You can connect a [Cloudflare R2](https://developers.cloudflare.com/r2/) bucket as a data source for your AI Search instance. AI Search indexes the files stored in your bucket automatically.

## Get started

You can connect an R2 bucket when creating a new instance through the [dashboard](https://developers.cloudflare.com/ai-search/get-started/dashboard/), the [REST API](https://developers.cloudflare.com/ai-search/get-started/api/), or [Wrangler](https://developers.cloudflare.com/ai-search/get-started/wrangler/). R2 is an optional data source that you can add alongside [built-in storage](https://developers.cloudflare.com/ai-search/configuration/data-source/built-in-storage/).

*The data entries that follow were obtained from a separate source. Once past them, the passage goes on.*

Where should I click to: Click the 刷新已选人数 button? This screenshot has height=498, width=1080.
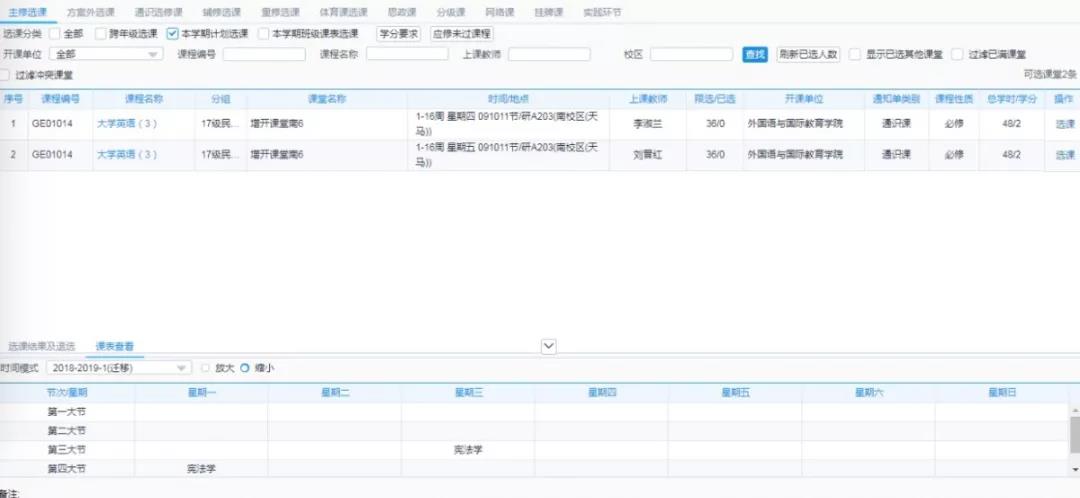pos(808,54)
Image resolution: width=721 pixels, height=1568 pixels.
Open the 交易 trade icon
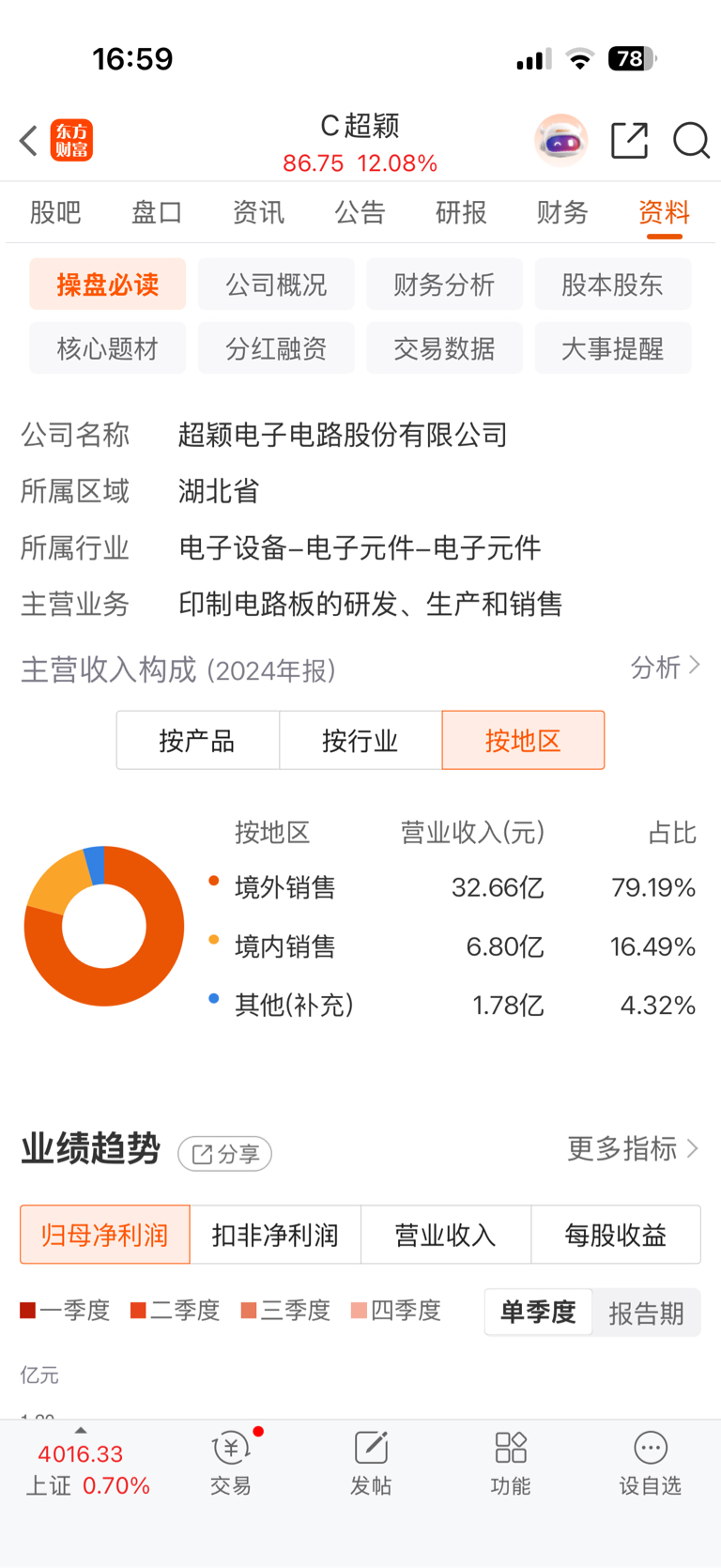click(231, 1462)
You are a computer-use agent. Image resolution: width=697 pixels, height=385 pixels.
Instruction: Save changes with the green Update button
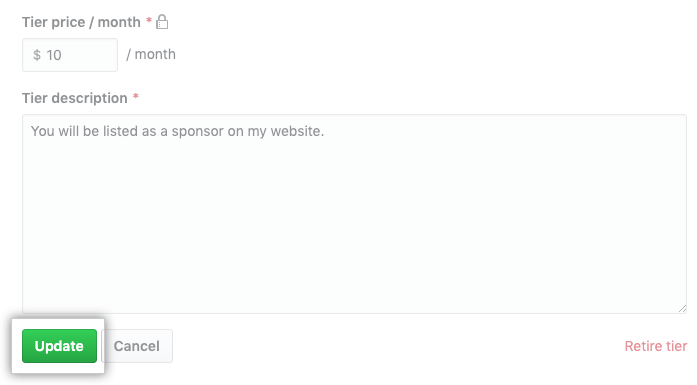59,346
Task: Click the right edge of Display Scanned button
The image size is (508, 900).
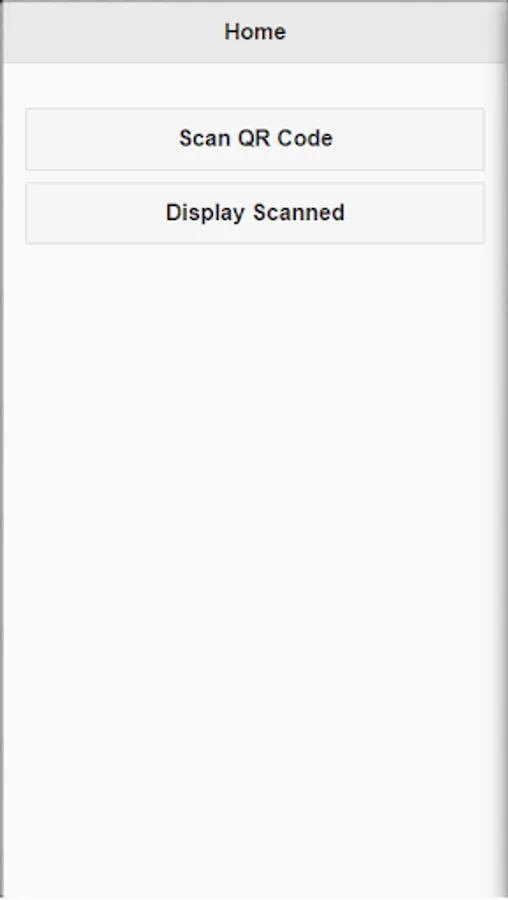Action: coord(476,213)
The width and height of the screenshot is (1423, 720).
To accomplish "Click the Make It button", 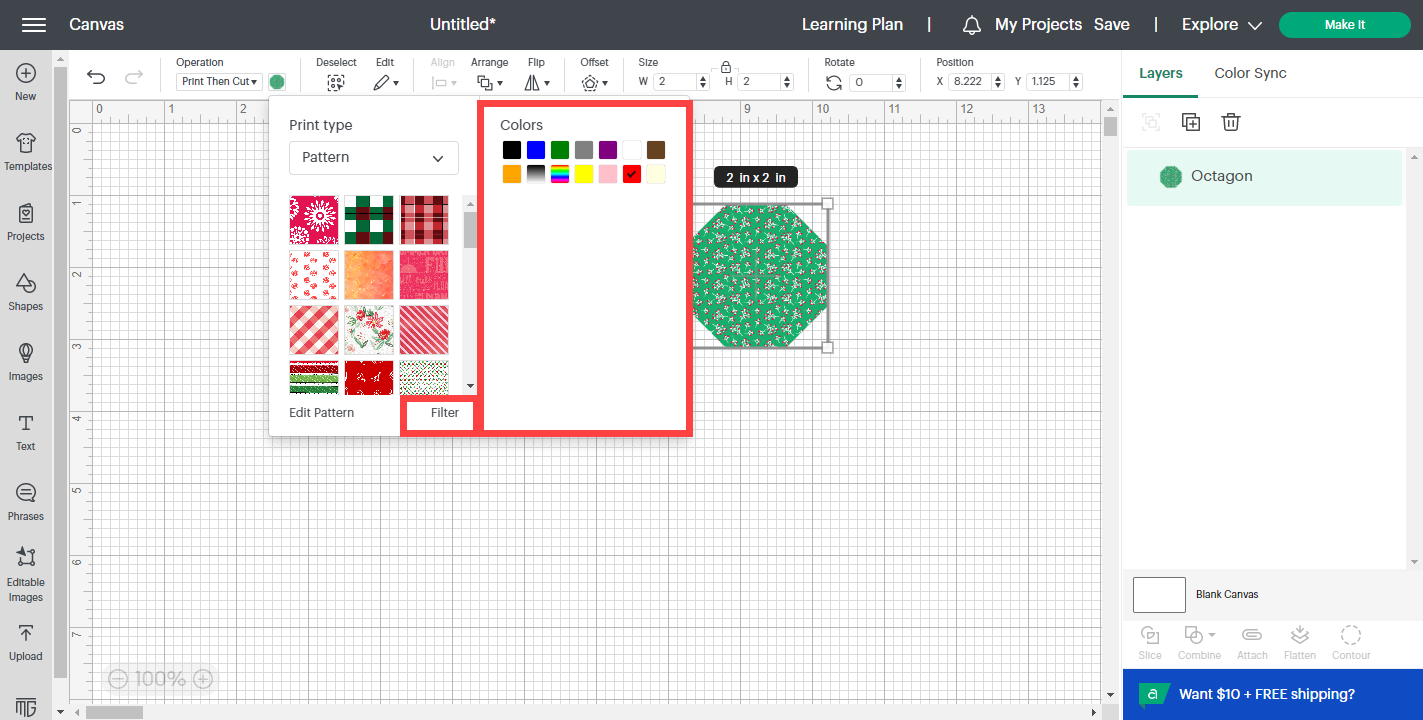I will coord(1344,24).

If you have never created an R2-backed instance before, we recommend using the dashboard or Wrangler CLI, which will create and register a [service API token](https://developers.cloudflare.com/ai-search/configuration/indexing/service-api-token/) for you automatically. If you are using the REST API or Workers binding, you will need to create a service API token and pass the `token_id` in the create request. Refer to [Service API token](https://developers.cloudflare.com/ai-search/configuration/indexing/service-api-token/) for setup instructions.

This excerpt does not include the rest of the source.